Dataset entries:
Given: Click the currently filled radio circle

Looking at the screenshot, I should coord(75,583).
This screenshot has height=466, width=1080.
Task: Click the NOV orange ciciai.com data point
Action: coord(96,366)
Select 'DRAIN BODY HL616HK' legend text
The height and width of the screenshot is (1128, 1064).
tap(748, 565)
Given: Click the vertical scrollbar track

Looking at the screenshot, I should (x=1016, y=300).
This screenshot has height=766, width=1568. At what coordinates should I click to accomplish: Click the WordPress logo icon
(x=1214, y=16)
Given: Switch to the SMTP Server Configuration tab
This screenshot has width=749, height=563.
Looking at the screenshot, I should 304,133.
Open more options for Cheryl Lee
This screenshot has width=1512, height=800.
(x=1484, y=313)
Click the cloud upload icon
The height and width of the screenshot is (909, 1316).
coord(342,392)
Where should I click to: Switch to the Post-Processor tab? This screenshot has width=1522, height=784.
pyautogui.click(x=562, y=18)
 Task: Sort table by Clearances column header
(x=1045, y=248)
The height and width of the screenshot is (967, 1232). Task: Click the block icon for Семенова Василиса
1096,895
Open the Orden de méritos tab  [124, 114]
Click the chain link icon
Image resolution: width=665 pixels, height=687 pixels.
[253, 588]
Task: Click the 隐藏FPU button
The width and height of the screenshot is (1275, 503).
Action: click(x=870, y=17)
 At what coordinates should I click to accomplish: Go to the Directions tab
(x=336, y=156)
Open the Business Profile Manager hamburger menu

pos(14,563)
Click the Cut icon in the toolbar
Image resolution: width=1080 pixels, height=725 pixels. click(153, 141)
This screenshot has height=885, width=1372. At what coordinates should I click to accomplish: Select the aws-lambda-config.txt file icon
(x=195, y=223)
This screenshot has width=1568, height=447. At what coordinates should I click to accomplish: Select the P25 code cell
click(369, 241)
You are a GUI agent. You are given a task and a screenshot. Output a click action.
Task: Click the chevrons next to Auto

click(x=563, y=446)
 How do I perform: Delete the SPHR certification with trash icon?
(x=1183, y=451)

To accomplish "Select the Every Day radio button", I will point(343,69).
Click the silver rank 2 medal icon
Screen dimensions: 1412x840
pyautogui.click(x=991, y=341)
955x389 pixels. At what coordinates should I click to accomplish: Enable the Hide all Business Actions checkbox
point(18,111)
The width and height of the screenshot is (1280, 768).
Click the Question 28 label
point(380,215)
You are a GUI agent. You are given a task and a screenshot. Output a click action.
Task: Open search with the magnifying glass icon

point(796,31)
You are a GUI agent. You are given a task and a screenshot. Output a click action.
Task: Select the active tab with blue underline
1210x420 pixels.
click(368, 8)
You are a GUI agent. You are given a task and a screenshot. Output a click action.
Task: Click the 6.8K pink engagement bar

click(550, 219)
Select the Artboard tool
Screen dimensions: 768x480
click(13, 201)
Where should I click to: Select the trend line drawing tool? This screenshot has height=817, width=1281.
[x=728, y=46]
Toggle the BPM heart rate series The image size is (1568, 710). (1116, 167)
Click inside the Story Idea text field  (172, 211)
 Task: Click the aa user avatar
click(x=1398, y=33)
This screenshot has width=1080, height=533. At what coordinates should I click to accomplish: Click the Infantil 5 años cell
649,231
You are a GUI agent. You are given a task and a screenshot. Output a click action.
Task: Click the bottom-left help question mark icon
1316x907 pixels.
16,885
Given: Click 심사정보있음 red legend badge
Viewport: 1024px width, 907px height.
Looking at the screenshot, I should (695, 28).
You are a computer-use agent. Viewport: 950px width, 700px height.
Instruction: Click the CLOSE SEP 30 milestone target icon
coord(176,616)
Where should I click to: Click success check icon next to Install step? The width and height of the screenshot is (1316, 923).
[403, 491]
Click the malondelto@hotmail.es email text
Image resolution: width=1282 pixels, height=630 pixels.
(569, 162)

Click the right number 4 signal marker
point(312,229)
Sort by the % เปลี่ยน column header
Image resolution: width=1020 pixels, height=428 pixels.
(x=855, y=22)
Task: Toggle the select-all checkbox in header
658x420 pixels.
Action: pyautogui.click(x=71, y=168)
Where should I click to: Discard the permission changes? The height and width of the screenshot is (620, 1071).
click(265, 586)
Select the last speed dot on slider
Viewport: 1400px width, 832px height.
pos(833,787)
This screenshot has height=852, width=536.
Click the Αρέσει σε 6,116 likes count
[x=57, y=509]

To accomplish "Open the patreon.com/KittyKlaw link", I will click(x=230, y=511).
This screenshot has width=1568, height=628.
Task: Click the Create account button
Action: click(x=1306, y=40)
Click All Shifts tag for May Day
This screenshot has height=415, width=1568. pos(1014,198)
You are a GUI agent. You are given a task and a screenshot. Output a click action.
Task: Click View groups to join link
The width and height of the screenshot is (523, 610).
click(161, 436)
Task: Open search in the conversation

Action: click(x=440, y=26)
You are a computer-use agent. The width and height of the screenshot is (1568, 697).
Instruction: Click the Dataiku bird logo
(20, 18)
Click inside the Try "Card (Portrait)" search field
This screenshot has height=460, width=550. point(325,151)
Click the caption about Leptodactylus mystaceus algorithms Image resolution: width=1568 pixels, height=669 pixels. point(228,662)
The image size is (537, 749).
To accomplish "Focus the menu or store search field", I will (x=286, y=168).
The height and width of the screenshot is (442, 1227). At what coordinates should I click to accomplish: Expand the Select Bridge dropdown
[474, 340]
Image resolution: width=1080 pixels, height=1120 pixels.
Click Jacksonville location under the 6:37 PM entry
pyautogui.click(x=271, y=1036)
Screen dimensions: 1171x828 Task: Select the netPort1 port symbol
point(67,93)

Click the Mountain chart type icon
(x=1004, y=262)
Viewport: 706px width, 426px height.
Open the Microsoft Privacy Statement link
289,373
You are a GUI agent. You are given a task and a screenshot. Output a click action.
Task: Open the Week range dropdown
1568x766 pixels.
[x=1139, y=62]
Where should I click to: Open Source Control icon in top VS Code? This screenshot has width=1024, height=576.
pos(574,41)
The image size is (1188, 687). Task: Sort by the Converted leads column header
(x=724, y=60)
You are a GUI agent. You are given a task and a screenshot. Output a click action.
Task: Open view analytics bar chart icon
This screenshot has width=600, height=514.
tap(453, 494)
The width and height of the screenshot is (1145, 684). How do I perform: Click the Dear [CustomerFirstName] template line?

● Task details
Show every line above in which the word "computer" occurs.

● Solution for this problem
You are a computer-use agent. Viewport: 950px width, 700px height.
You are a computer-use agent. The width and height of the screenshot is (1568, 697).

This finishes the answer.